Mr N Nhleko (ANC) said it was time for the AGSA to steer away from passive opinions. It was clear that departments and entities were bereft of a culture of consequence management and accountability. The AG would have to insist on strict compliance and there had to be some thought about measures and legislative interventions to drive such insistence. It could not be that the same issues are identified for successive and consecutive years without consequences. The AG should move away from a passive approach. The AGSA should think about manipulative measures to nudge compliance.

Mr Polani Sokombela, Business Executive, AGSA, said the AGSA would endeavour to furnish the Committee with additional information by the end of the week. On modernisation of IT systems at GPAA, the systems interface were being updated and automated so as to improve efficiency. The AGSA was however frustrated by the project management of the modernisation. The project was moving at a slow pace and irregular contracts had been identified. Project assurance was underway to address a lot of the gaps given it was behind schedule and taking forever to be implemented. On the filling of vacancies, entities were required to categorise the posts and conduct a feasibility study before issuing moratoriums on vacant posts. Key and strategic positions would need to be filled in spite of issuance of moratoriums. There were various identified problems at GPAA adding to concerns about their internal audits. These include lack of consequence management and glaring errors in their financial statements. The GPAA management had been engaged and a request for service and capacity sharing was made to Treasury. AGSA chose not to audit the two section 4(3) entities in terms of the Public Finance Management Act and the Public Audit Act. However, they do report to AGSA on a regular basis. Both entities had unqualified audits and no red flags were identified by their respective auditors. On SARS, there were no material findings on the tax side of their books, although there were concerns about how refunds were being handled. However, the findings did not warrant an adverse audit opinion.
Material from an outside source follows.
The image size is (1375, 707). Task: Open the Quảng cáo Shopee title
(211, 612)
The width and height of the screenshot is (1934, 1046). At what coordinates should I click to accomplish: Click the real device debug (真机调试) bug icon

Ms Poonsamy said the AGSA does meet with stakeholders on a regular basis. The AGSA also monitors progress and conducts debriefs with entities to ensure implementation of robust audit plans through the status of record review tool. AGSA requires commitments from the executive and management of auditees to ensure action plans are addressed. The continual frustration was instability within public service which sees some of the issues falling into cracks. AGSA was equally concerned about consequence management. The AGSA would appreciate regular engagements with the Committee to share the status of records review for the various entities. This which would ensure Members also take the necessary steps and monitor these action plans. She thanked the Committee for the opportunity.

Deliberations on High-level Panel Report
The Acting Chairperson noted that Members seemed to have not received and read the High-level Panel Report as yet. It would be prudent to first have Members go through the report before any resolutions are taken.

Mr D Maynier (DA) suggested that copies of the report be distributed to Members for their perusal. The report summary and recommendations would then be considered at a later date.

Members agreed and the meeting was adjourned.